J.O du 30/04/2009 (Texte 7)  > Décrets, arrêtés, circulaires  > textes généraux  > ministère de l'économie, de l'industrie et de l'emploi

La ministre de l'économie, de l'industrie et de l'emploi,
Vu le décret no 75-1202 du 11 décembre 1975 réglementant la catégorie d'instruments de mesure :
instruments de pesage totalisateurs continus sur transporteur à bande, ensemble l'arrêté du 28 juillet 1976
concernant la construction, la vérification et l'utilisation des instruments de pesage totalisateurs continus sur
transporteur à bande ;
Vu le décret no 91-330 du 27 mars 1991 modifié relatif aux instruments de pesage à fonctionnement non
automatique, ensemble l'arrêté du 22 juin 1992 modifié relatif aux procédures d'attestation de la conformité
des instruments de pesage à fonctionnement non automatique ;
Vu le décret no 2001-387 du 3 mai 2001 modifié relatif au contrôle des instruments de mesure, notamment
son article 37, ensemble l'arrêté du 31 décembre 2001 pris pour son application, notamment son article 38-9 ;
Vu le décret no 2006-447 du 12 avril 2006 relatif à la mise sur le marché et la mise en service de certains
instruments de mesure, notamment le dernier alinéa de son article 20 et son article 22, ensemble l'arrêté du
28 avril 2006 modifié pris pour son application, notamment le premier alinéa de son article 17 ;
Vu l'arrêté du 30 décembre 1991 relatif au contrôle des instruments de pesage à fonctionnement
automatique : totalisateurs discontinus ;
Vu l'arrêté du 19 mars 1998 relatif à certains instruments de pesage à fonctionnement automatique : trieurs-
étiqueteurs ;
Vu l'arrêté du 5 août 1998 relatif à certains instruments de pesage à fonctionnement automatique : doseuses
pondérales ;
Vu l'arrêté du 26 mai 2004 modifié relatif aux instruments de pesage à fonctionnement non automatique, en
service ;
Vu l'arrêté du 10 janvier 2006 modifié relatif aux instruments de pesage à fonctionnement automatique, en
service,
Arrête :
TITRE Ier
DISPOSITIONS RELATIVES AUX INSTRUMENTS DE PESAGE
À FONCTIONNEMENT NON AUTOMATIQUE
Art. 1er. - L'article 18 de l'arrêté du 26 mai 2004 susvisé est remplacé par les dispositions suivantes :
« Les organismes ne peuvent conserver le bénéfice de leur agrément et poursuivre leur activité que s'ils
obtiennent, dans un délai de deux ans à compter de la date dudit agrément, l'accréditation pour la vérification
considérée, attestant le respect des dispositions de l'article 38 de l'arrêté du 31 décembre 2001 susvisé et
délivrée par le Comité français d'accréditation (COFRAC), ou par un autre organisme d'accréditation, membre
de la Coopération européenne pour l'accréditation et ayant signé les accords multilatéraux de reconnaissance
mutuelle pertinents.
« En plus des éléments prévus à l'article 39 de l'arrêté du 31 décembre 2001 susvisé, la demande d'agrément
comprend un document attestant que l'organisme a bien pris connaissance de l'obligation prévue ci-dessus.
« L'agrément de l'organisme est suspendu ou retiré en cas de suspension ou de retrait de son accréditation
ou lorsqu'il est établi que l'organisme ne respecte pas ses obligations ou ses engagements. »
Art. 2. - Les articles 11, 15, 19 et 20 de l'arrêté du 26 mai 2004 susvisé sont modifiés comme suit :
1° Au quatrième alinéa de l'article 11, après les mots : « de la norme NF EN 45501 : Aspects métrologiques
des instruments de pesage à fonctionnement non automatique », sont ajoutés les mots : « ou de la
recommandation 76 (édition 2007) de l'Organisation internationale de métrologie légale (OIML).

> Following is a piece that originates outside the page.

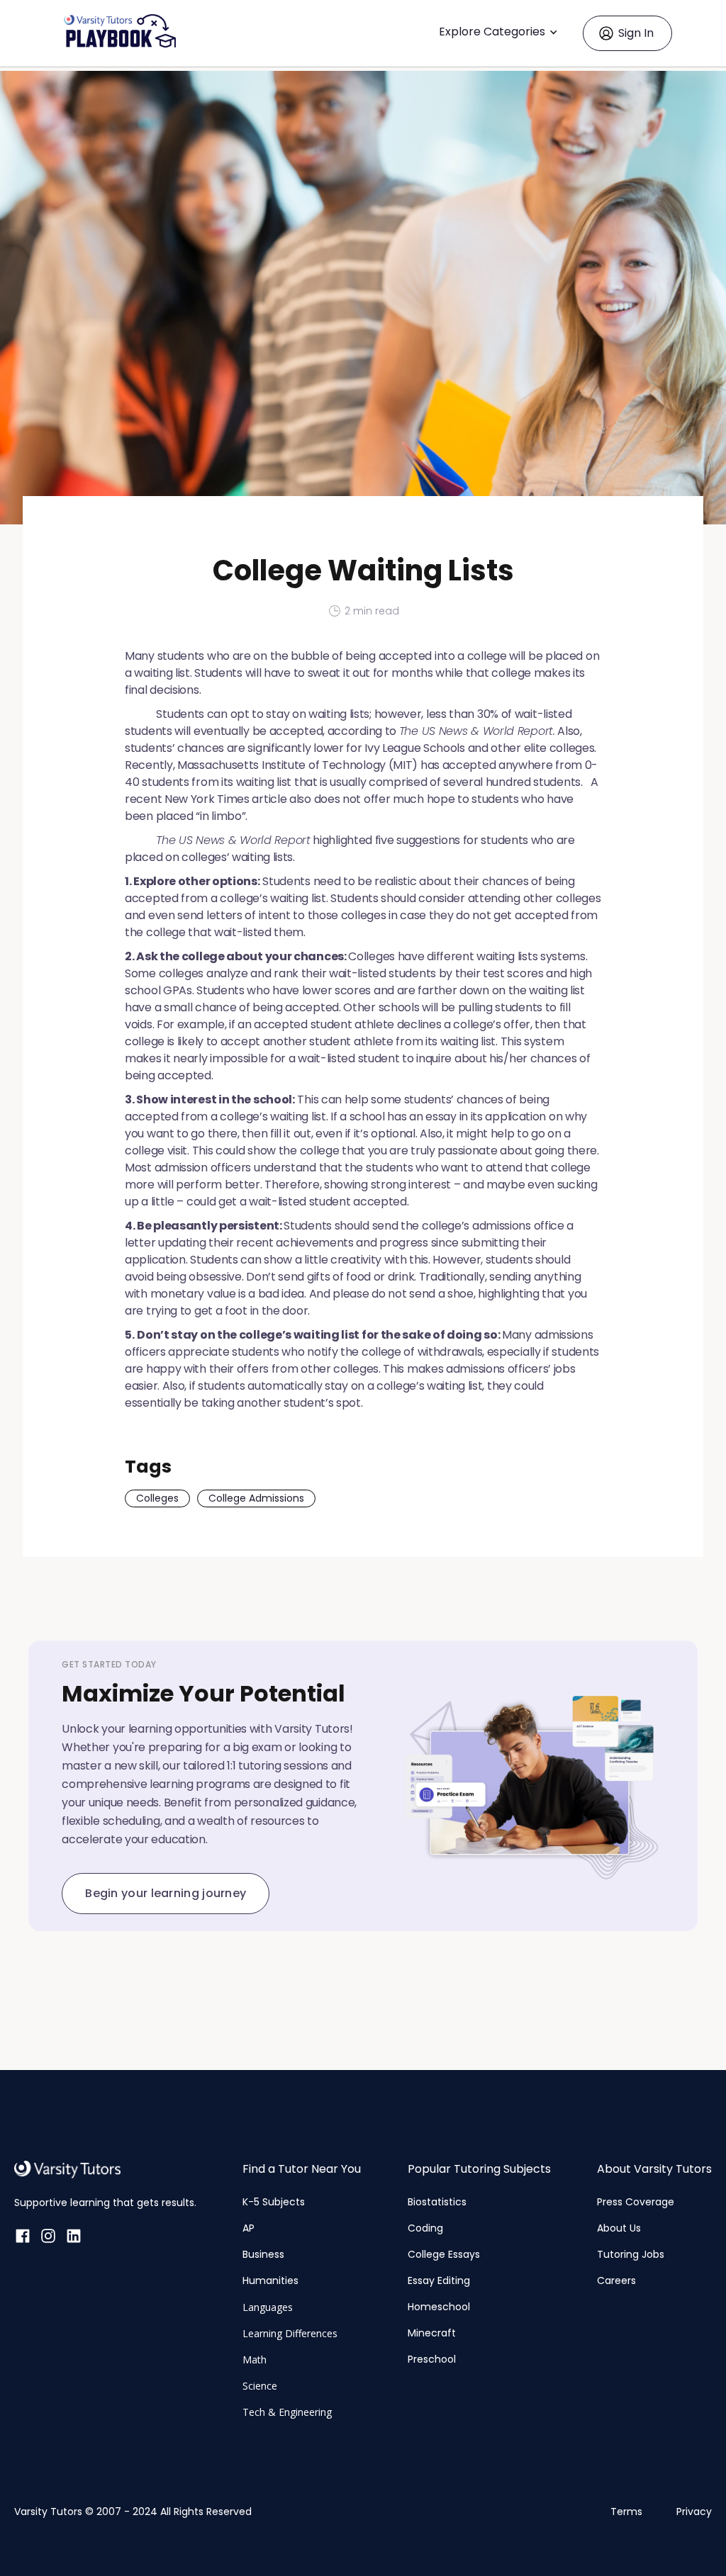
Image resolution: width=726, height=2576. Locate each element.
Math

Toutefois,
pour les instruments destinés à la vente directe au public et de portée maximale inférieure ou égale à 30 kg, un
essai de justesse à 1 kg en charge croissante doit être systématiquement effectué. Une décision du ministre
chargé de l'industrie peut prévoir pour certains types d'instruments des essais ou procédures particuliers » ;
2° A la fin de l'article 11, il est ajouté l'alinéa suivant :
« La vérification périodique des instruments peut être effectuée en dehors du lieu d'utilisation sous réserve
que les instruments ne fassent pas l'objet d'un démontage pour le transport, qu'ils ne soient pas connectés à un
dispositif terminal point de vente ou à un dispositif de stockage de données et que les caractéristiques
métrologiques et de construction permettent de considérer qu'une vérification faite en un autre lieu est valable
pour le lieu d'utilisation. Le carnet métrologique devra comporter les informations permettant de justifier cette
situation particulière. » ;
3° Le premier et le deuxième alinéa de l'article 15 sont remplacés par l'alinéa suivant :
« Outre les exigences résultant de l'application de l'article 38 de l'arrêté du 31 décembre 2001 susvisé,
l'agrément des organismes est soumis aux dispositions particulières suivantes. » ;
4° Le dernier alinéa de l'article 15 est abrogé ;
5° A la fin du neuvième alinéa de l'article 19, la phrase suivante est ajoutée : « Une décision du ministre
chargé de l'industrie peut prévoir pour certaines réparations un nombre plus limité d'examens et essais. » ;
6° A la fin du dixième alinéa de l'article 19, le tiret suivant est ajouté :
« ­ le lieu de l'intervention et, dans le cas des interventions en atelier, le lieu d'utilisation pour lequel la
vérification primitive a été réalisée. » ;
7° A l'article 19, après le dernier alinéa, sont ajoutés les alinéas suivants :
« Dans le cadre d'une réparation non programmée suite à panne sur un instrument de portée maximale
supérieure à 5 tonnes portant une vignette de vérification périodique en cours de validité, un réparateur dont le
système qualité est approuvé peut remettre temporairement en service l'instrument après s'être assuré du
fonctionnement correct et avoir rempli le carnet métrologique sur la nature des opérations effectuées. Les essais
de vérification primitive à l'aide des moyens étalons doivent être réalisés dans un délai inférieur à quinze jours.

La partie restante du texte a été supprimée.